** Start STORED DATA **

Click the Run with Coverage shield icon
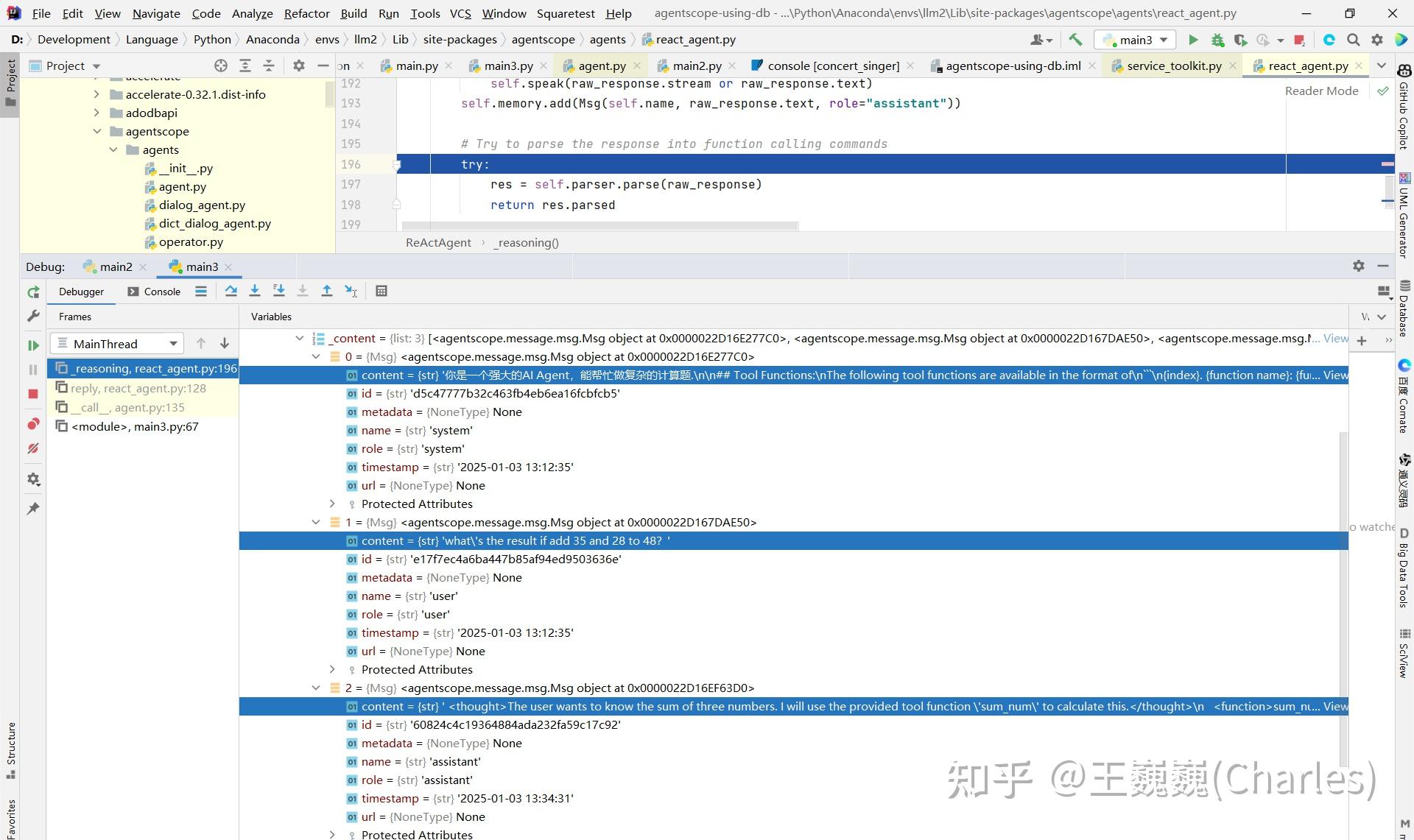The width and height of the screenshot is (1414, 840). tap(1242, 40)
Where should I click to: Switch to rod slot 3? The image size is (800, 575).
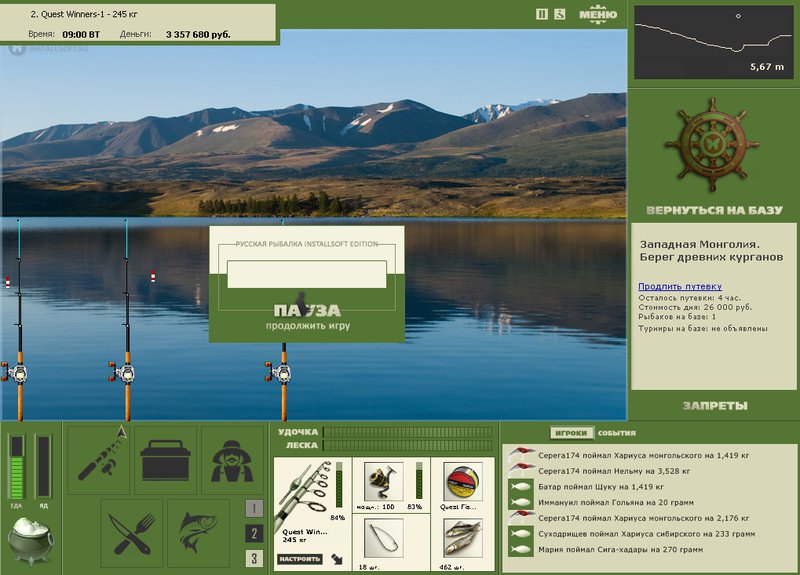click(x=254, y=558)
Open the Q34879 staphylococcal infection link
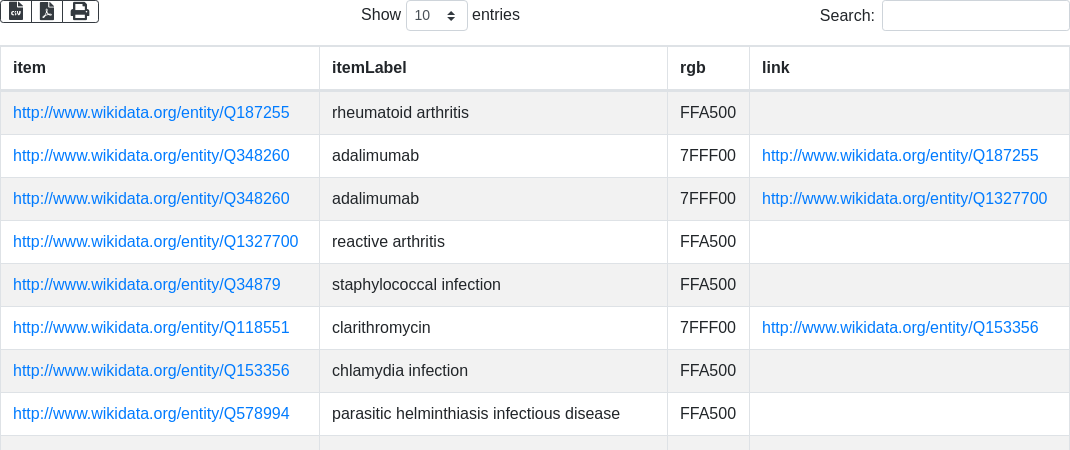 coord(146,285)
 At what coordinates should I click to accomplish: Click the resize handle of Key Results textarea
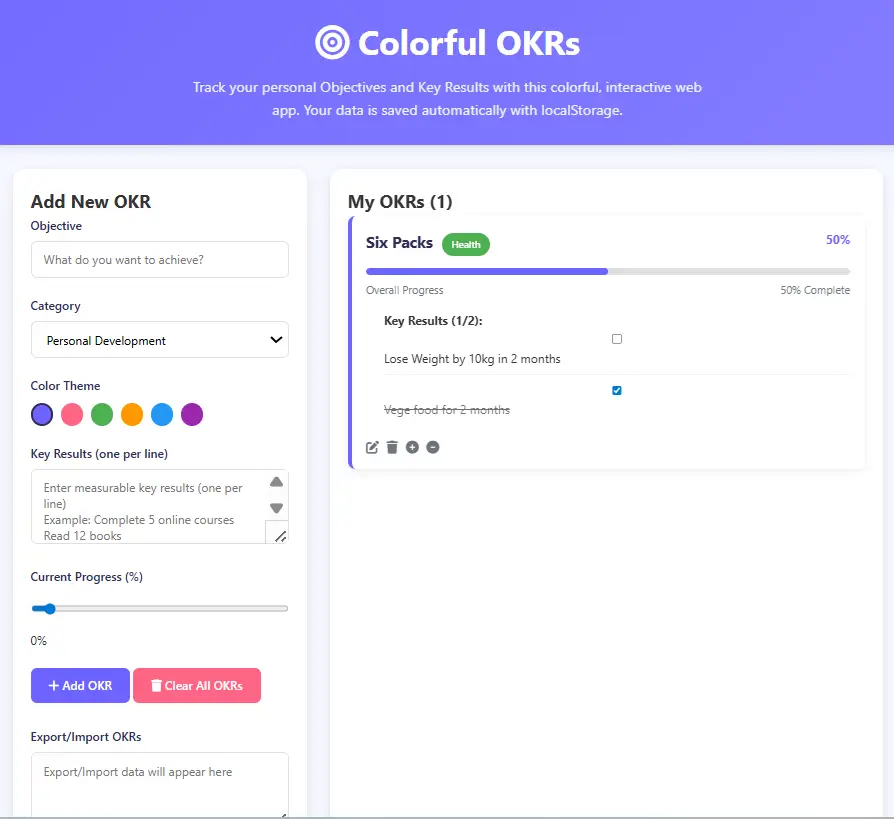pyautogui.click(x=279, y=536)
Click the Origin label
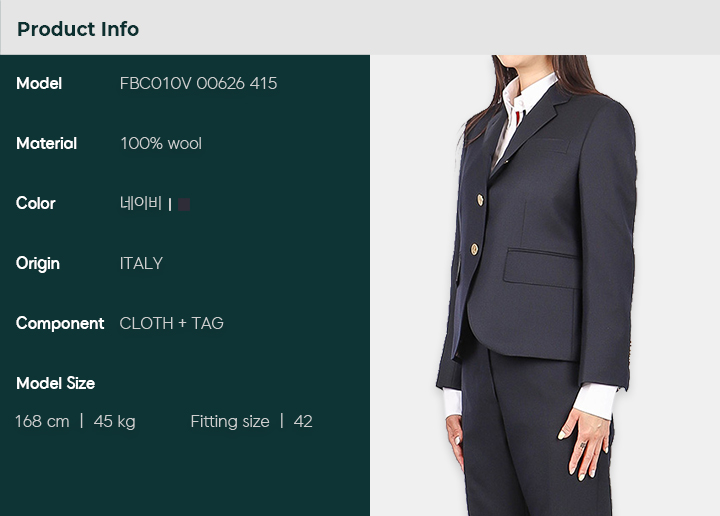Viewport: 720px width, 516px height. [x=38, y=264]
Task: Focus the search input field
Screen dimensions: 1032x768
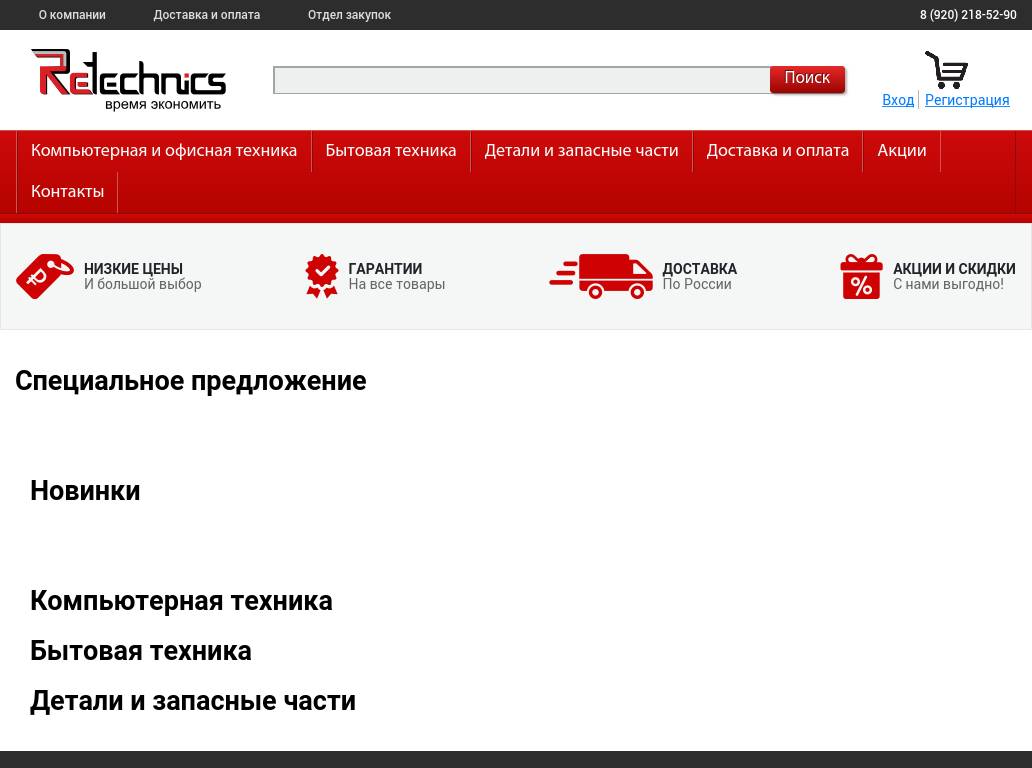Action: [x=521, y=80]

** End STORED DATA **

Please print all of the data above word for word, leaving out the pictures.

### [RESPONSE FOR THIS EXERCISE]
Click the Run with Coverage shield icon
The width and height of the screenshot is (1414, 840). tap(1242, 40)
Where should I click to: Switch to rod slot 3? The image size is (800, 575).
click(x=254, y=558)
Open the Q34879 staphylococcal infection link
 coord(146,285)
 At what coordinates should I click to accomplish: Click the resize handle of Key Results textarea
pyautogui.click(x=279, y=536)
Click the Origin label
Viewport: 720px width, 516px height. [x=38, y=264]
Task: Focus the search input field
Screen dimensions: 1032x768
Action: [x=521, y=80]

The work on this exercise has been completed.